MAHKEME BAŞKANINDAN İŞKENCE TEPKİSİ
Hakkındaki ‘Kaçarken yakalandı’ söylemlerine ilişkin de savunma yapan Uslu, “Eğer ben kaçacak olsam darbeden sonra tutuklanacağımı bile bile teslim olmazdım. Sorguya sevk edilip bırakıldım. Türkiye’de hukuk devletinin işlememesi, OHAL sonrası işkence yapılması gibi nedenlerle, can güvenliğimden endişe ederek teslim olmadım” diye konuştu. Uslu’nun ‘İşkence’ iddialarına tepki gösteren mahkeme başkanı Haydar Metiner ise, “İşkence suçuna dairemiz bakıyor. Türkiye’de işkencenin olmadığı konusunda istatistiki bilgiler var. Hakimlik yapmış birisi olarak söylentilere itibar etmeyin” karşılığını verdi.
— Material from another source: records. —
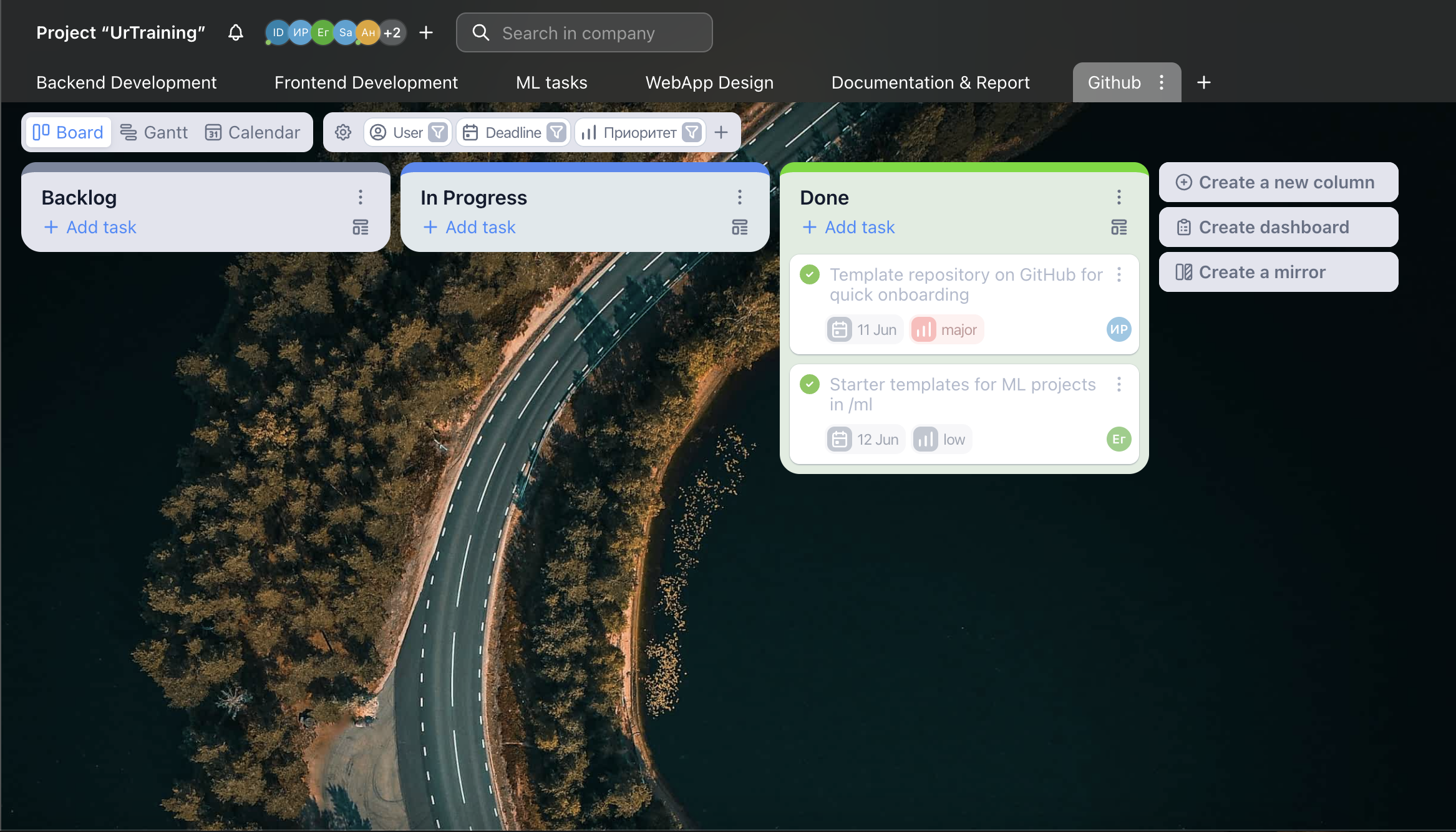1456x832 pixels.
Task: Open Backlog column three-dot menu
Action: pyautogui.click(x=361, y=197)
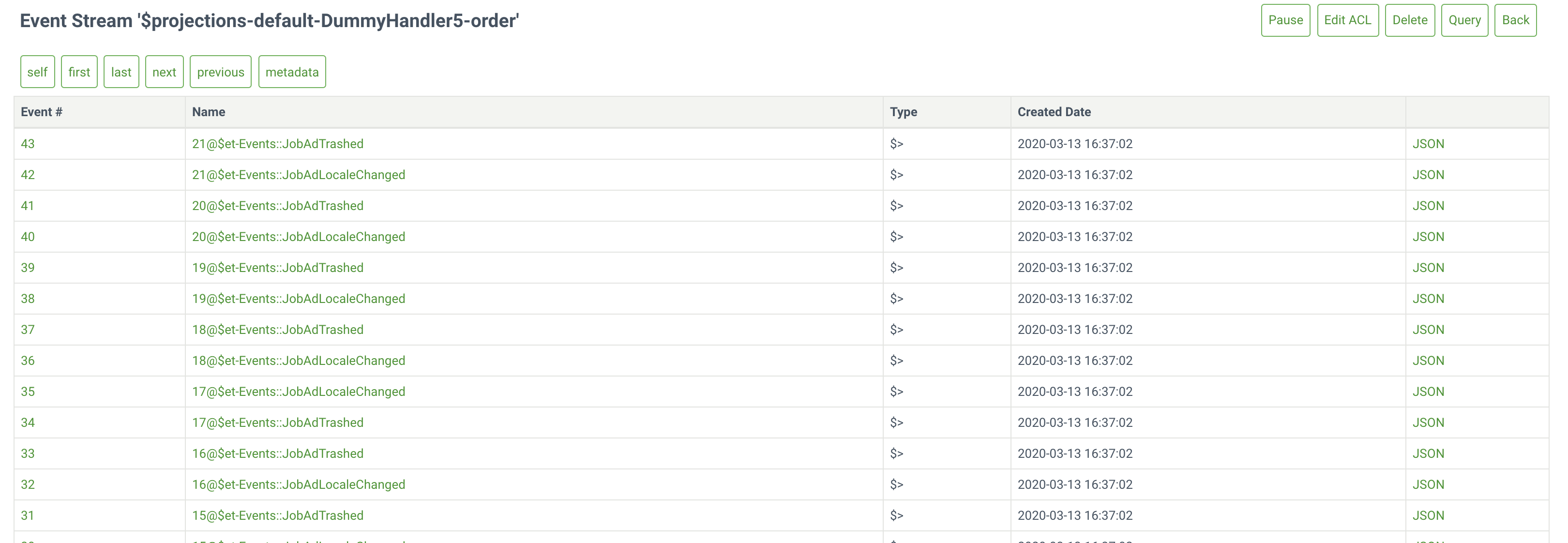Open the Query button
The height and width of the screenshot is (543, 1568).
[1464, 20]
YURTSEVERLERİN SİLİVRİ KUŞATMASI
13 Aralık 2012 ve 8 Nisan 2013 tarihlerinde Vatan Partisi (İşçi Partisi) ve Türkiye Gençlik Birliği (TGB) önderliğinde onbinlerce yurttaş Ergenekon davasının görüldüğü Silivri Cezaevi kampüsüne akın etmişti. Yurtseverler, polisin müdahalesine rağmen barikatları yıkıp duruşma salonuna kadar ilerlemişti.